» **Excerpted passage**
Seventh Sunday after Pentecost                                                                                   July 27, 2025

 

 

On the road to Jerusalem, having visited the home of Martha and Mary, Jesus and the disciples stopped to rest. In the Gospel of John, chapter 11, we are told that the two sisters lived with their brother Lazarus in Bethany, a village about two miles east of Jerusalem.

 

No doubt tired and feeling drained, Jesus needed a break. He needed some quiet time – time apart from the many people and demands he was meeting along the way – and time, time to pray!

 

As the writer of the Gospel according to Luke tells it: “Jesus was praying in a certain place.” Luke 11:1

 

No indication of where that ‘place’ might be. Having left Bethany, they stopped somewhere within a day’s journey of Jerusalem – a place probably off the main road where they could be relatively on their own for a while.

 

Now, Luke doesn’t say whether the disciples were seated close-at-hand, within earshot, quietly talking and trying to make sense (as you and I would probably do!), trying to make sense of what had happened, where they might go next and what they and Jesus might encounter in the days ahead.

 

Perhaps they gathered at a separate and respectful distance from Jesus to give him some space and some quiet time alone. What Luke does say: “after [Jesus] finished” praying, one of the disciples quickly stepped forward with a question. Was it Peter? Peter, the one disciple who speaks up, often it seems without much forethought.

 

Was it one of the two brothers, James or John? Those other disciples whose voices are also heard in the gospel stories speaking up on behalf of the twelve. The disciple asked Jesus: “Lord, teach us to pray as John [the Baptist],” like all good teachers and rabbis, “taught his disciples.” Luke 11:1

 

Jesus quickly answered with a prayer, a prayer short on words and phrases, yet broad in the territory it embraces.

 

What we call ‘the Lord’s Prayer’ has remained at the heart of Christian life and community for two thousand years.

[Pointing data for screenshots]
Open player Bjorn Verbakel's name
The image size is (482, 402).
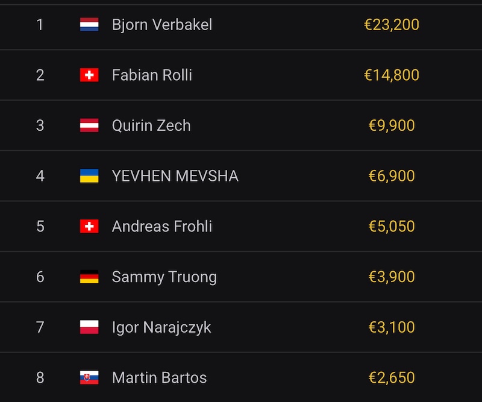coord(162,25)
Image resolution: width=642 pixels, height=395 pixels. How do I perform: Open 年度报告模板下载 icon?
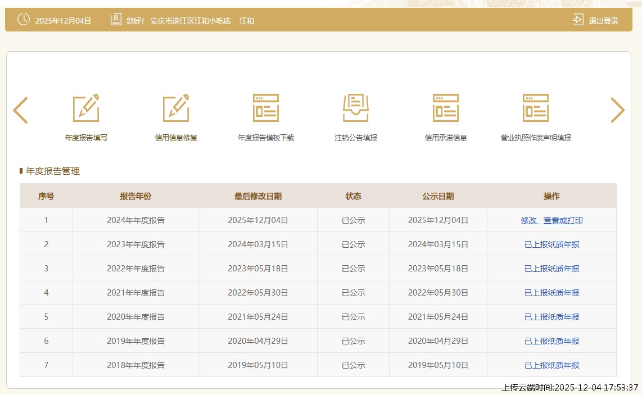coord(266,108)
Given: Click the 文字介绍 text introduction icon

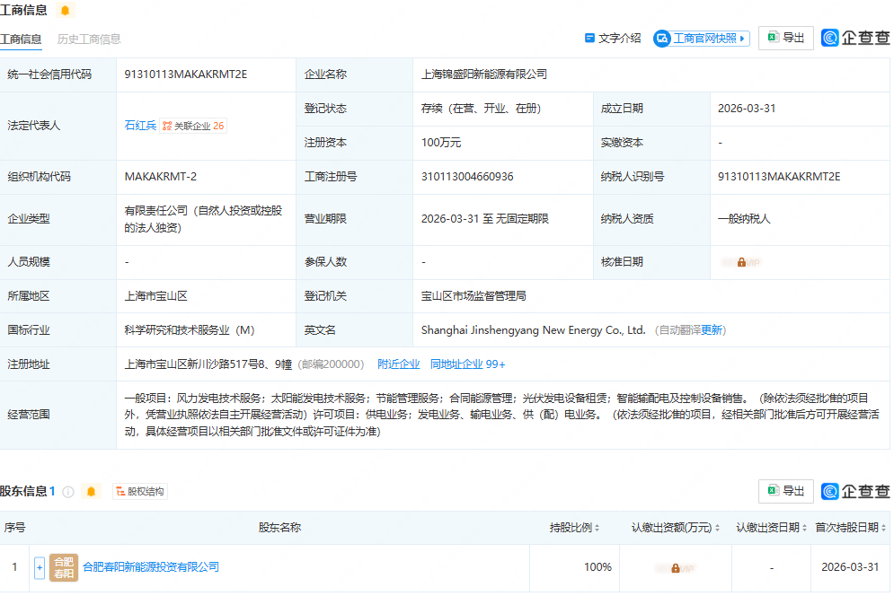Looking at the screenshot, I should point(590,38).
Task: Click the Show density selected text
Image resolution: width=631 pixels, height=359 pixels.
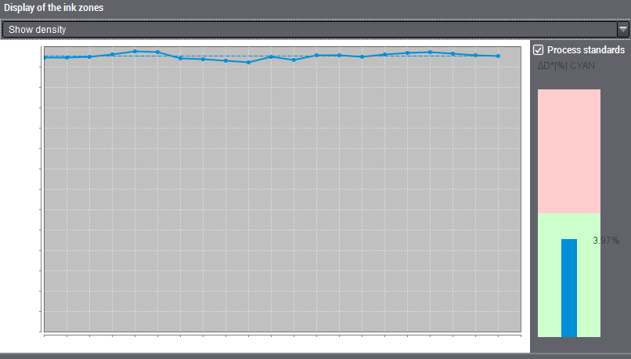Action: (x=37, y=29)
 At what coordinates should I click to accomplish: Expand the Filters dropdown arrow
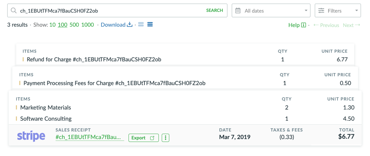point(356,11)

» **What to do**
(1) Answer these questions about the sermon excerpt:
(a) How far from Jerusalem is Bethany, and in which direction?
(b) Which chapter of the Gospel of John says that Martha and Mary lived with their brother Lazarus?
(c) For how long does the sermon say the Lord's Prayer has remained at the heart of Christian life and community?
(2) Can you lay out the records from the line with "Image resolution: width=642" through the end of the records as a Markdown table with the columns Row and Line, leaving out blank lines and the pictures?

» **Problem solutions**
(1)
(a) About two miles east of Jerusalem.
(b) Chapter 11.
(c) Two thousand years.

(2)
| Row | Line |
|---|---|
| 1 | Image resolution: width=642 pixels, height=395 pixels. How do I perform: Open 年度报告模板下载 icon? |
| 2 | coord(266,108) |
| 3 | Given: Click the 文字介绍 text introduction icon |
| 4 | Looking at the screenshot, I should point(590,38). |
| 5 | Task: Click the Show density selected text |
| 6 | Image resolution: width=631 pixels, height=359 pixels. |
| 7 | Action: (x=37, y=29) |
| 8 |  At what coordinates should I click to accomplish: Expand the Filters dropdown arrow |
| 9 | point(356,11) |